::: Source data
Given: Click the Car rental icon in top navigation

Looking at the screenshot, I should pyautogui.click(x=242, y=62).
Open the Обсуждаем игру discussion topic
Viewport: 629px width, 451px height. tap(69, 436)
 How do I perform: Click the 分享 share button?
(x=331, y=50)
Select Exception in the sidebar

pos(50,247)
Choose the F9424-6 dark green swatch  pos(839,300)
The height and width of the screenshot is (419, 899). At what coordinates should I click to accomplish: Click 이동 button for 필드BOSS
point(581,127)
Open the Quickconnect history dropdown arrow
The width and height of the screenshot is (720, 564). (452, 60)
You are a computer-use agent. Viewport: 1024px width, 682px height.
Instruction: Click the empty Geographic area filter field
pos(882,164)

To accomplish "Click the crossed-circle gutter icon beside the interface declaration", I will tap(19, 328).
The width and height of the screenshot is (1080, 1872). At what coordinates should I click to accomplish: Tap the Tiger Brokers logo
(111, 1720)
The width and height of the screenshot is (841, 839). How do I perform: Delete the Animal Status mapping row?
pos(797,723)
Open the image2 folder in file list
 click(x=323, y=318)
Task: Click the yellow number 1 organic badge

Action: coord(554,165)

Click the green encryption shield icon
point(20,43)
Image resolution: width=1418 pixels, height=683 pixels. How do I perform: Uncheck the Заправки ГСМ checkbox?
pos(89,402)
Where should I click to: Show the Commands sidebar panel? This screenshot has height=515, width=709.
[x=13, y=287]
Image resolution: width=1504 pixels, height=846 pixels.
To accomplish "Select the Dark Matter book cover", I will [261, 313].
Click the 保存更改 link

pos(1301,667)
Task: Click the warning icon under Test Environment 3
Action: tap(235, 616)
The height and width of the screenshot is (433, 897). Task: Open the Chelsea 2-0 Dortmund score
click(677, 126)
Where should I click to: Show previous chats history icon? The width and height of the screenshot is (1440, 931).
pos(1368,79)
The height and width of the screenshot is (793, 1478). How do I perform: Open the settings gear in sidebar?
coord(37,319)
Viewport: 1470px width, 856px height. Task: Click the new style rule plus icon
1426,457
::::::
- Your instructions -
Please repeat the line that contains "Choose the F9424-6" and every line after it through the end of the material above, exactly and with nothing added.

- Answer space -
Choose the F9424-6 dark green swatch  pos(839,300)
The height and width of the screenshot is (419, 899). At what coordinates should I click to accomplish: Click 이동 button for 필드BOSS
point(581,127)
Open the Quickconnect history dropdown arrow
The width and height of the screenshot is (720, 564). (452, 60)
You are a computer-use agent. Viewport: 1024px width, 682px height.
Instruction: Click the empty Geographic area filter field
pos(882,164)

To accomplish "Click the crossed-circle gutter icon beside the interface declaration", I will tap(19, 328).
The width and height of the screenshot is (1080, 1872). At what coordinates should I click to accomplish: Tap the Tiger Brokers logo
(111, 1720)
The width and height of the screenshot is (841, 839). How do I perform: Delete the Animal Status mapping row?
pos(797,723)
Open the image2 folder in file list
 click(x=323, y=318)
Task: Click the yellow number 1 organic badge

Action: coord(554,165)

Click the green encryption shield icon
point(20,43)
Image resolution: width=1418 pixels, height=683 pixels. How do I perform: Uncheck the Заправки ГСМ checkbox?
pos(89,402)
Where should I click to: Show the Commands sidebar panel? This screenshot has height=515, width=709.
[x=13, y=287]
Image resolution: width=1504 pixels, height=846 pixels.
To accomplish "Select the Dark Matter book cover", I will [261, 313].
Click the 保存更改 link

pos(1301,667)
Task: Click the warning icon under Test Environment 3
Action: tap(235, 616)
The height and width of the screenshot is (433, 897). Task: Open the Chelsea 2-0 Dortmund score
click(677, 126)
Where should I click to: Show previous chats history icon? The width and height of the screenshot is (1440, 931).
pos(1368,79)
The height and width of the screenshot is (793, 1478). How do I perform: Open the settings gear in sidebar?
coord(37,319)
Viewport: 1470px width, 856px height. Task: Click the new style rule plus icon
1426,457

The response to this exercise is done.